* [WRITTEN TASK]
Quote each of the rows below word for word, but leave the pictures out of your answer.
□ □ □
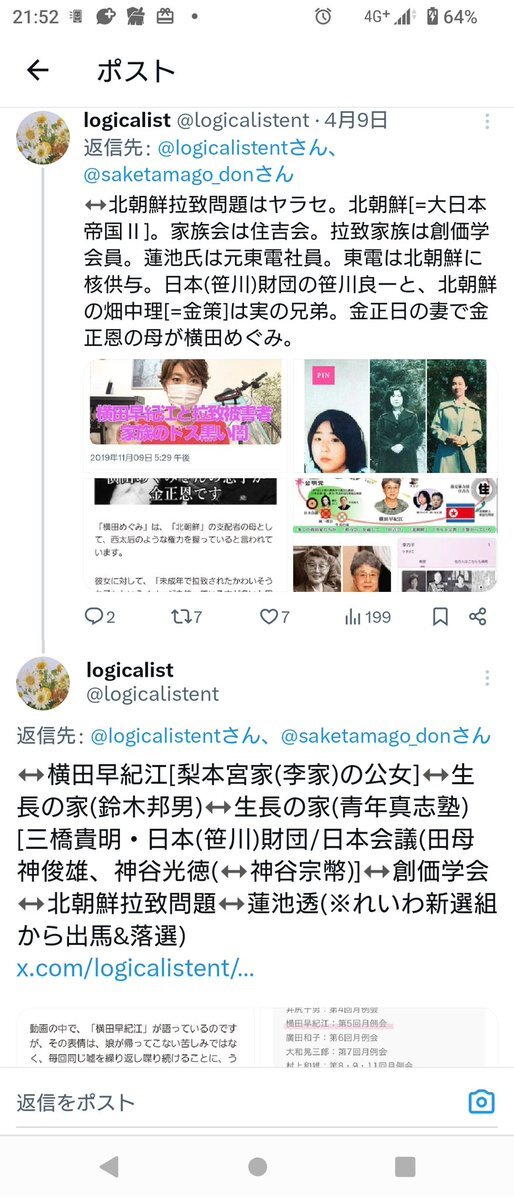Tap the Android back triangle button
Image resolution: width=514 pixels, height=1199 pixels.
click(109, 1166)
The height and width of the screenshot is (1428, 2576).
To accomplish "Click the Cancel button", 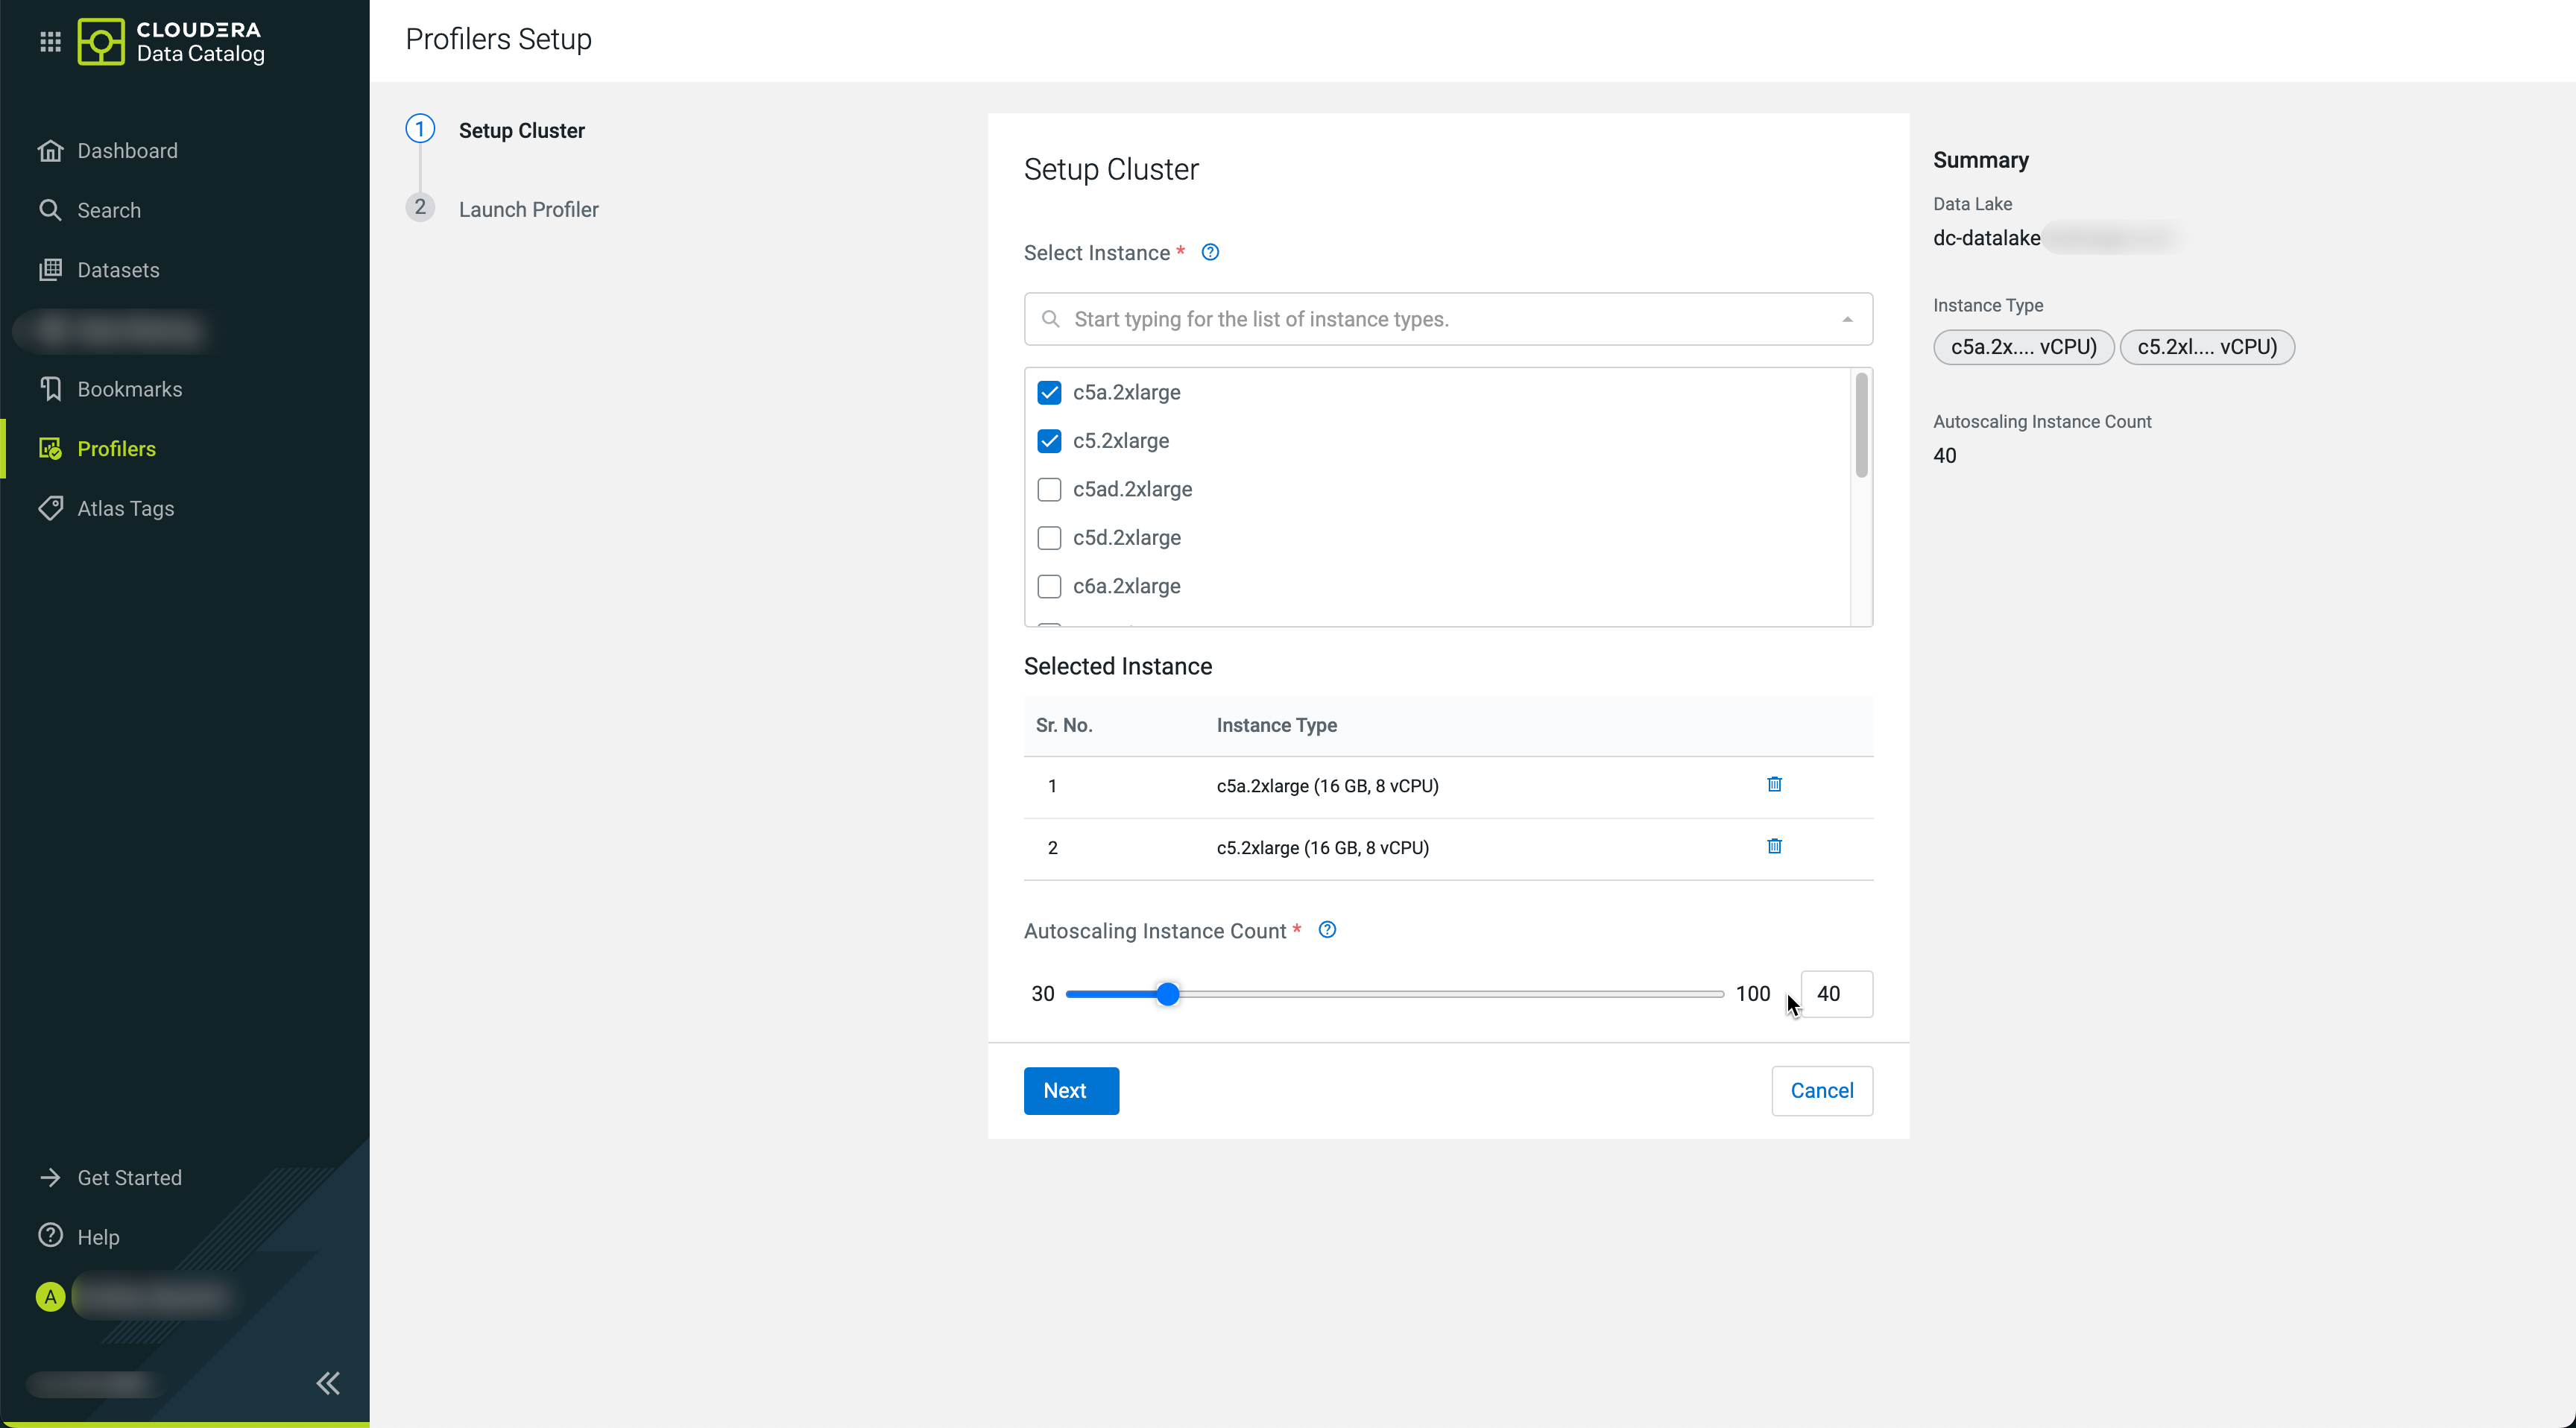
□ □ □
* [THE ANSWER]
Tap the Android back triangle button
Image resolution: width=514 pixels, height=1199 pixels.
click(109, 1166)
The height and width of the screenshot is (1428, 2576).
To accomplish "Click the Cancel button", 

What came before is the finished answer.